__Task details__
Looking through the entries, count each line where the string "agent" occurs, and write only the total.

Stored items
=== Section Start ===

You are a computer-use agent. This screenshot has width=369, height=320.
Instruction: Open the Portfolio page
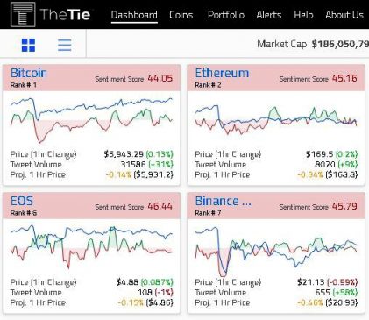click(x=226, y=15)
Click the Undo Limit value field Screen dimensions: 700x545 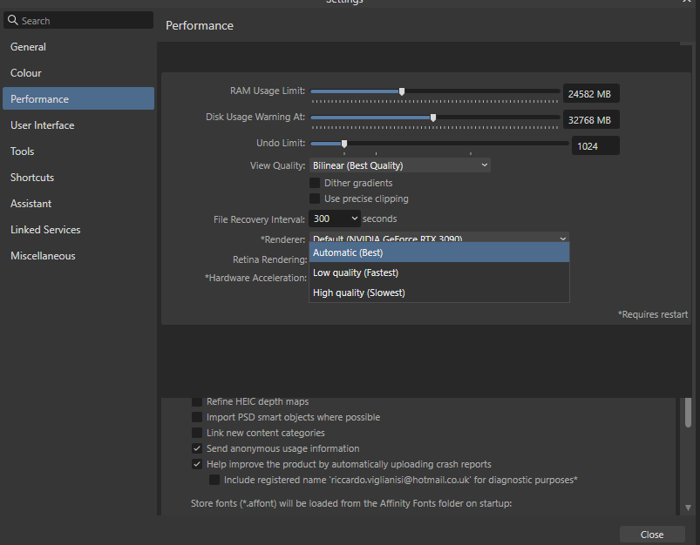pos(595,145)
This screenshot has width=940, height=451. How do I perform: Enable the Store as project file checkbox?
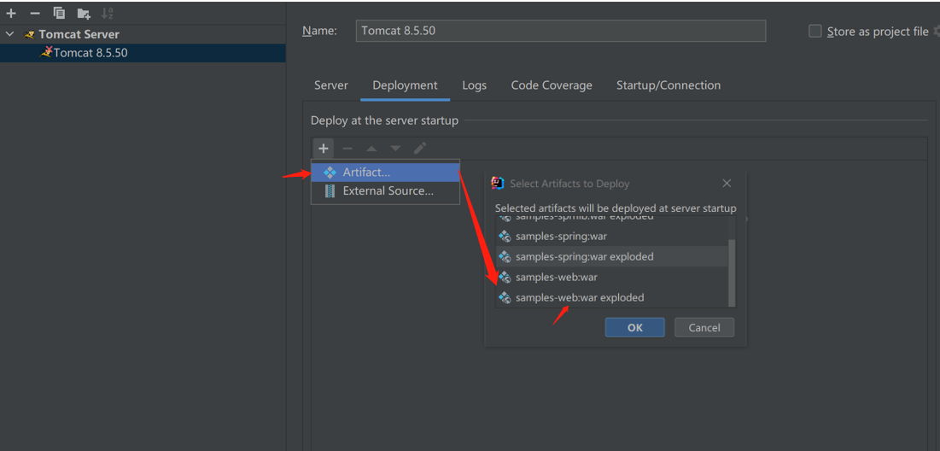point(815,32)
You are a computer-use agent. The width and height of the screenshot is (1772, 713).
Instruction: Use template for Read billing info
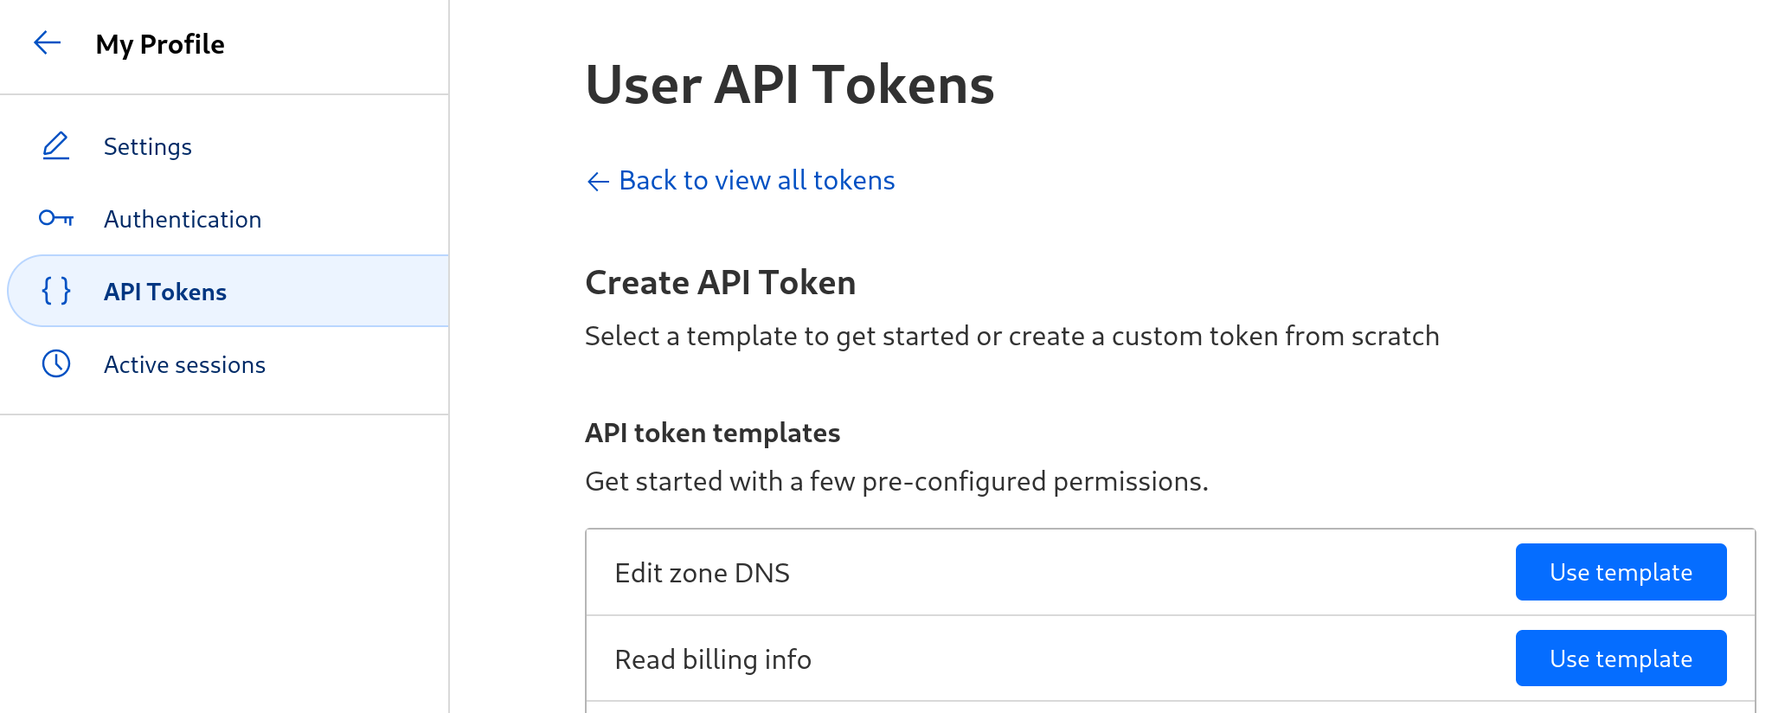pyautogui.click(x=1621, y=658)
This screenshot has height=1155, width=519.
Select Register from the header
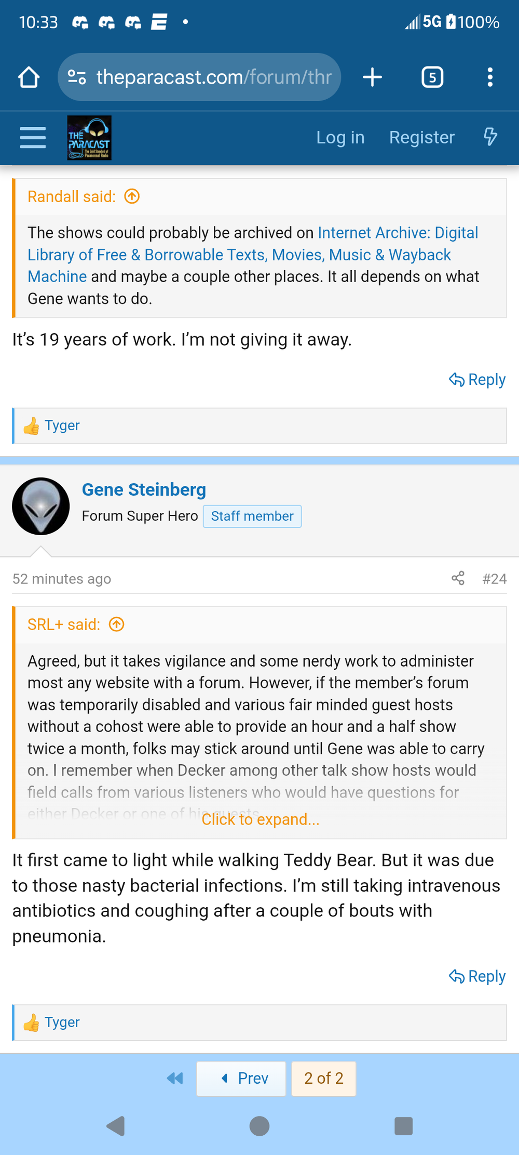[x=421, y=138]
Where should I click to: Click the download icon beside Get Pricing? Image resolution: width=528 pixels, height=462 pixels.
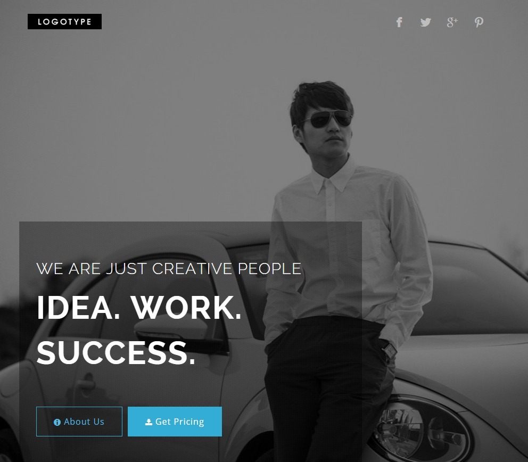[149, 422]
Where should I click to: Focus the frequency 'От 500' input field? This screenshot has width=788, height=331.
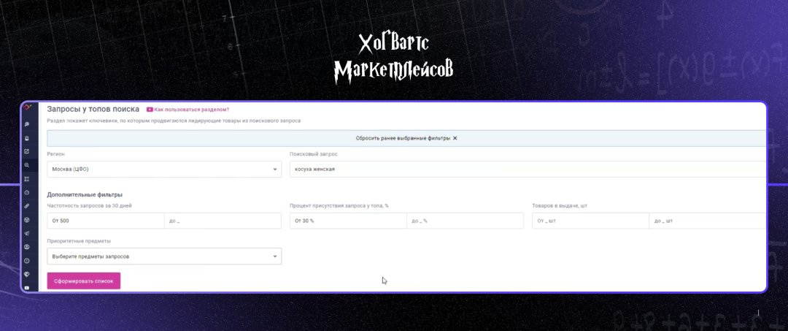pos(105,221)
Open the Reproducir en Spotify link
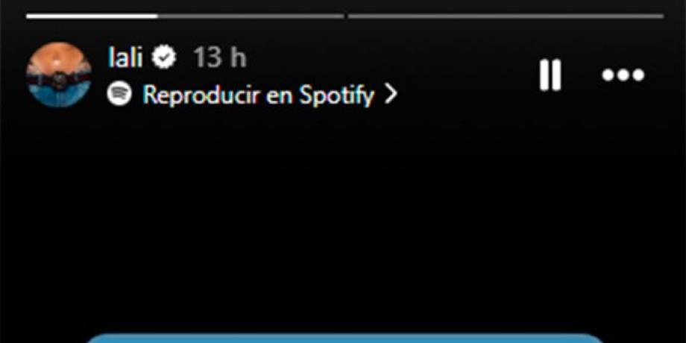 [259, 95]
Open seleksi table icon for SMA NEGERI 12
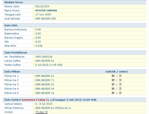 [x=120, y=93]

=== Section End ===

__Answer__
2